Deep in the rolling Ozark County country hills, Amelia LaMair works to grow crops and community. Her efforts are found through goats and a farm-sized garden, and a sense of community that—like the vegetables she raises—is intentional. This photo was taken in December 2024, before the birth of her second child.

Photo by Kaitlyn McConnell

  • Cultivating Greater Good in the Rural Ozarks: Community Life on Flotsam Farm

    Following the 2023 Smithsonian Folklife Festival’s Ozarks program, Folklife Magazine continues to spotlight artists and community builders in the region.

    It’s clear Amelia LaMair is a grower, using her hands to care for goats and a farm-sized garden. Those efforts also involve her heart, which has felt called to create a sense of community and connection in the rural Ozarks through Flotsam Farm, a tucked-away oasis next door to one of the country’s iconic water mills.

    The farm is where she and her family call home.
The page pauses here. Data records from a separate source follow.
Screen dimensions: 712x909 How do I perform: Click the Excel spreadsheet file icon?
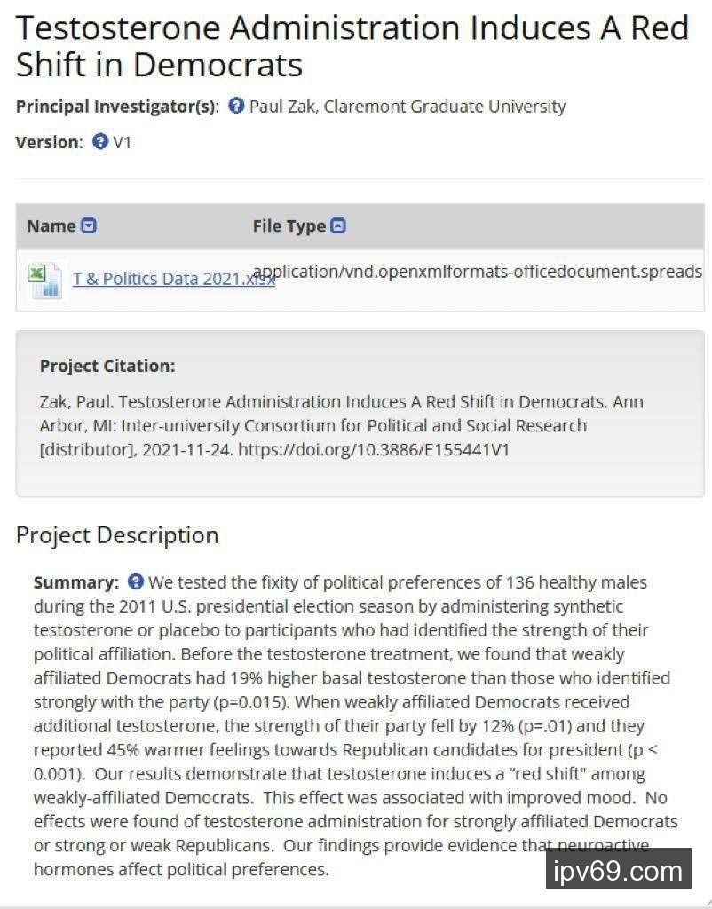[x=44, y=280]
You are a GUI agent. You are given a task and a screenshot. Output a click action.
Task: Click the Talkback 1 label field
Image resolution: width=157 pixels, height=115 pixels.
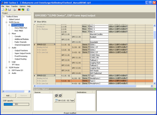(99, 60)
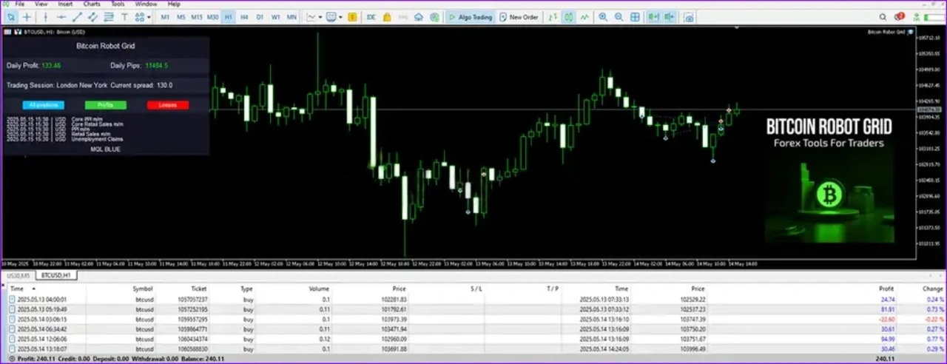This screenshot has height=364, width=947.
Task: Take a chart screenshot with camera icon
Action: 690,17
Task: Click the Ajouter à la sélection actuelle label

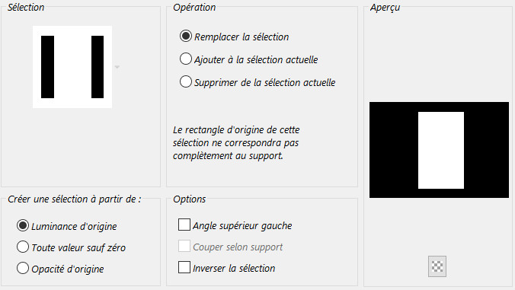Action: [x=256, y=60]
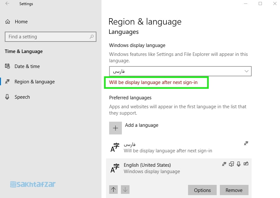The height and width of the screenshot is (198, 280).
Task: Click the Add a language plus icon
Action: coord(116,128)
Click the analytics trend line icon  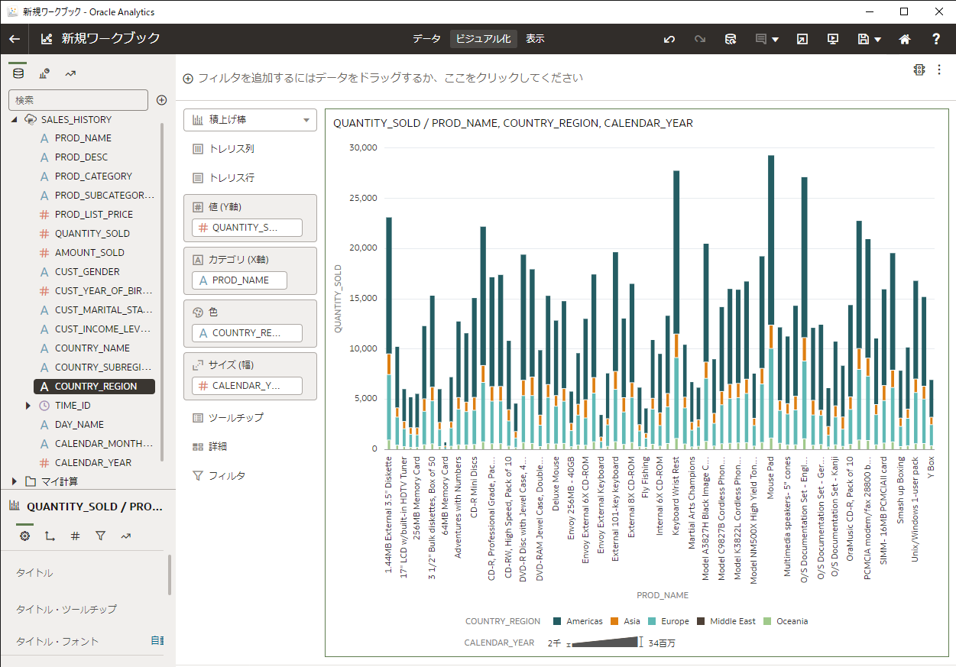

But in a rugged, isolated part of the region, it’s also a destination for folks to gather: for ongoing, organized events, education, music performances, and other life-enriching moments that may not make a profit in dollars but do in quality of life and create change.

    “The recommendation for social change that literally I read in a textbook is that we have to have a global paradigm shift,” LaMair says. “Everybody has to have the realization that the current paradigm isn’t working out. Then, once we decide that, we can do whatever we want. Reality is shaped by us.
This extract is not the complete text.